После отмены пошлин пылкий борец позволил себе короткий отдых в горах Уэльса и уже через месяц собрался в очередную поездку по континентальной Европе ради достижения более обширных целей, которые он себе наметил. Общий замысел и конкретные задачи поездки он изложил в письме Генри Эшворту (4 июля 1846 г.): «С Божьей помощью в ближайшие двенадцать месяцев я намерен побывать во всех значительных странах Европы, посетить правителей и государственных деятелей и изложить им те истины, которые у нас считаются столь несомненными. К чему мне прозябать в бездействии? Если гражданское чувство моих соотечественников предоставляет мне средства на поездку в качестве их посланца[4], я стану первым послом народа этой страны в континентальных странах. К этому шагу меня побуждает интуиция, которая никогда меня не обманывала».

Через месяц Кобден (на этот раз вместе с женой) отправился в еще небывалую поездку и оставался за границей до октября следующего года. Он посетил Францию, Испанию, Италию, Германию и Россию, останавливался в Париже, Мадриде, Вене, Риме, Берлине, Санкт-Петербурге, а также в менее значительных столицах и городах. Он получил аудиенции у властных особ – у Луи-Филиппа французского, у королей Сардинии и Обеих Сицилий, у Фридриха Вильгельма Прусского и Папы Римского (прием у русского царя <Николая I>, о котором была достигнута предварительная договоренность, по всей видимости, не состоялся). Кроме того, Кобден встретился со многими министрами и видными политическими деятелями, дипломатами и публицистами (среди французов, например, с Гизо, Тьером, Токвилем, Бастиа, Леоном Фоше и Александром Дюма), с ведущими финансистами, промышленниками и торговцами. Его известность опережала его появление, и всюду он встречал прием, подобающий великому представителю английского народа. Кобдена приглашали на банкеты, исполняли в его честь песни, произносили речи, развлекали, интервьюировали, награждали медалями и превозносили в стихах до такой степени, что человек менее трезвого ума потерял бы голову. В одной только Италии он выдержал больше дюжины официальных банкетов и «несчетное число частных приемов».
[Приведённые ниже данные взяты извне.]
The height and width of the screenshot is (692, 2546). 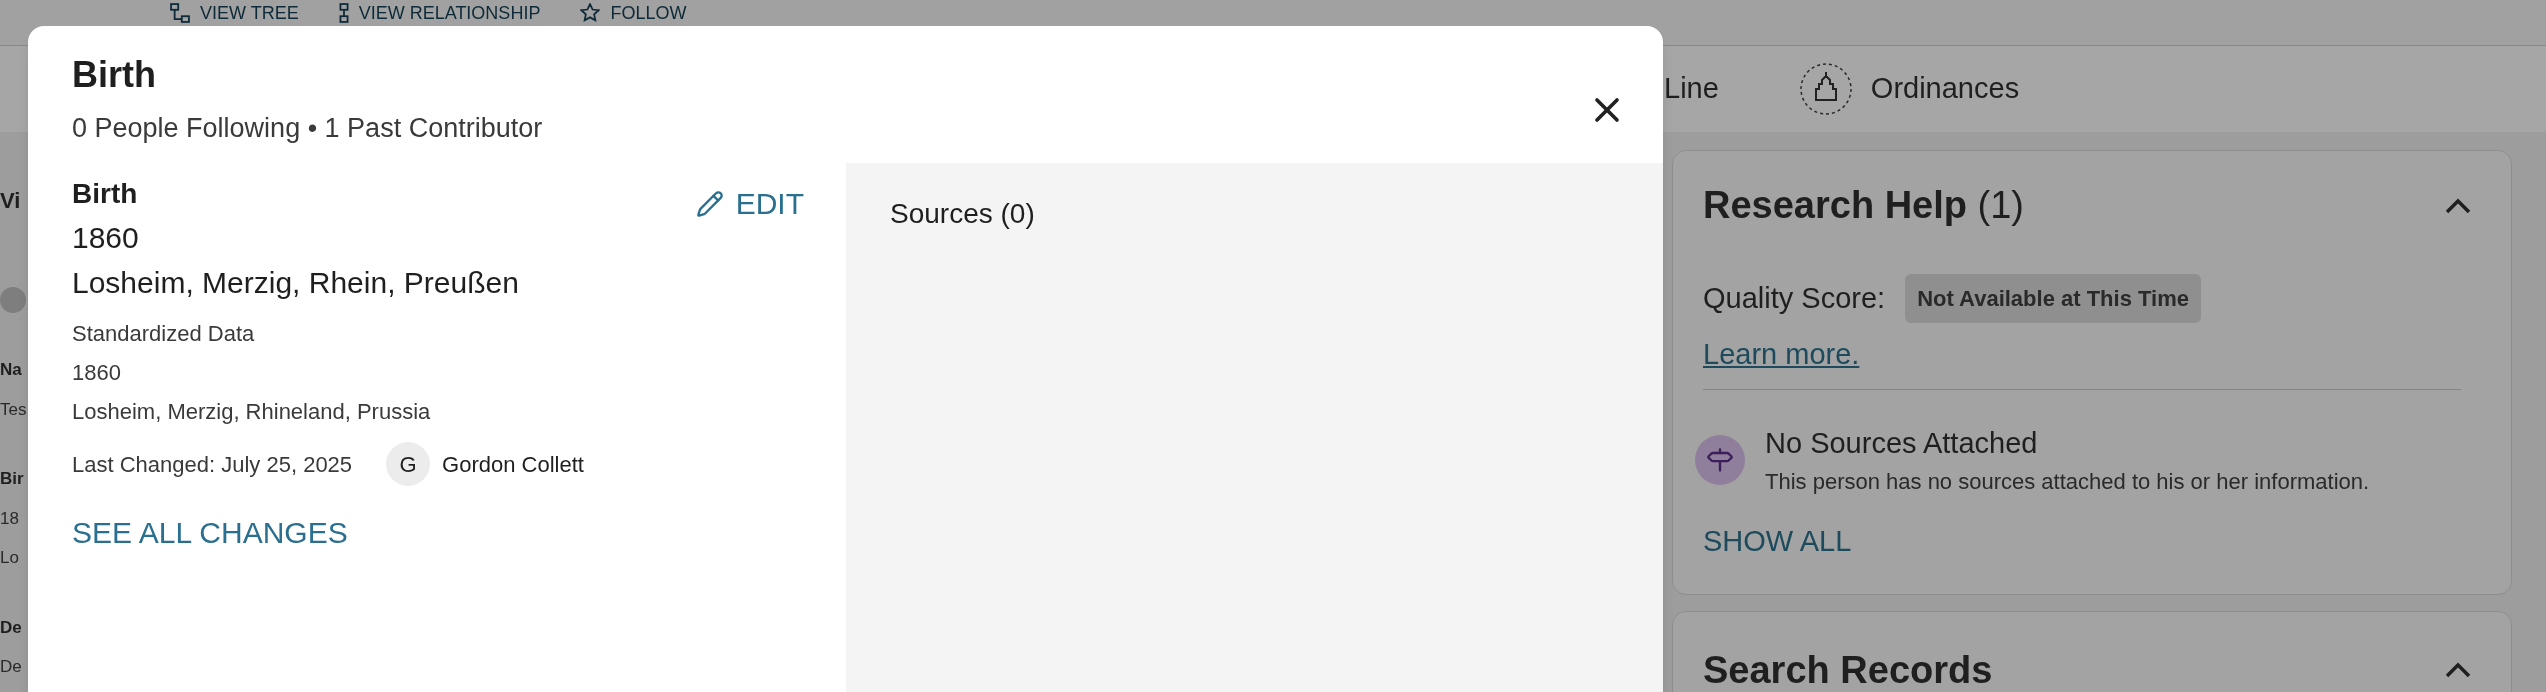 What do you see at coordinates (1778, 542) in the screenshot?
I see `show-all-button: SHOW ALL` at bounding box center [1778, 542].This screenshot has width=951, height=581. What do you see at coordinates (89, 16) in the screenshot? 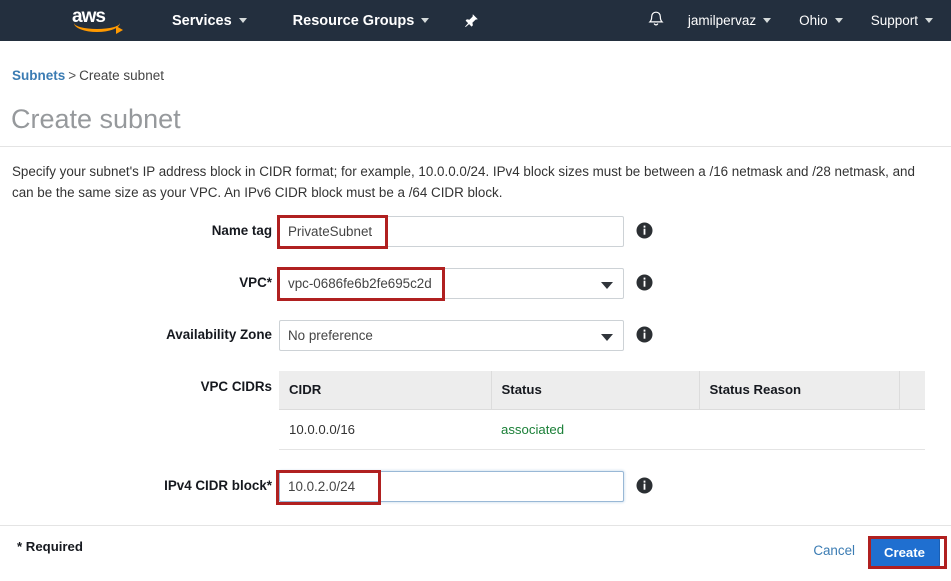
I see `aws-logo-text: aws` at bounding box center [89, 16].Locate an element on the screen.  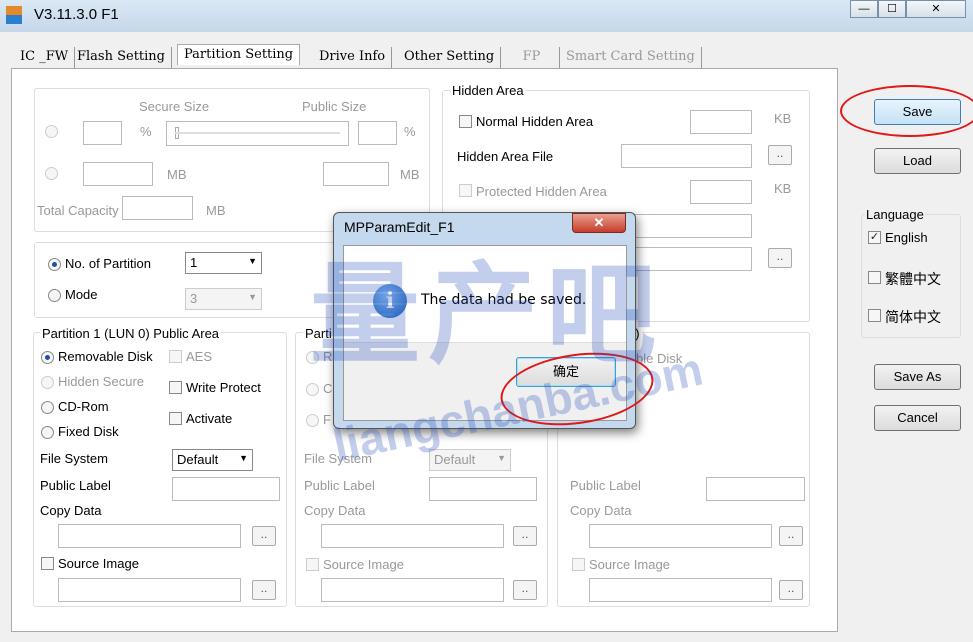
p3-public-label-input is located at coordinates (756, 489).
Как и прежде, Кобден использовал путешествие для серьезных исследований и разысканий; домой он вернулся с обширным багажом познаний и плотно заполненными записными книжками. Записи свидетельствуют, что он собирал информацию по поразительно обширному кругу вопросов. Во Франции его внимание привлекли железная монополия, таможенные пошлины и лесное хозяйство; в Италии – сельские рабочие, культура виноградников, монополии на соль, порох и табак, изготовление так называемых «ливорнских» соломенных шляп; в Испании – коррупция среди чиновников; в Австрии – металлургическое и текстильное производство и абсолютистская форма правления; в Германии – земельная собственность, сельская жизнь, металлургическая и текстильная промышленность, выращивание пшеницы, таможенный союз и, естественно, система образования; в России – природные ресурсы, обширность лесов, развивающиеся промышленность и торговля, крепостная зависимость, отсталость методов и орудий сельского хозяйства и тяжелые политические проблемы, которые стояли перед аристократией, мирившейся с неграмотностью населения и коррупцией среди бюрократии.
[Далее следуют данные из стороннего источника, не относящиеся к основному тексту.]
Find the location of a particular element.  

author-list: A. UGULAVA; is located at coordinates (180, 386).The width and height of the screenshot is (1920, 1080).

Из людей, с которыми встречался Кобден, мало кто удостоился высокой оценки в его глазах. Во Франции ни король, ни министры не произвели на него благоприятного впечатления. Кобден рассказывает о длительной вечерней беседе с Луи-Филиппом в замке д’О и отмечает: «Ничто так не поразило меня, как его презрение к людям, через которых и для которых он, по его словам, правит страной». Он «производит впечатление умелого актера, и это, пожалуй, все, что мы можем сказать о самых способных правителей этой и любой другой страны». Гизо, по мнению Кобдена, – «интеллектуальный педант и ханжа, который знает людей и вещи не лучше профессора, живущего в кругу своих учеников». Тьер – «маленький живой человечек, лишенный всякой внушительности; трудно представить, что в прошлом он был у власти».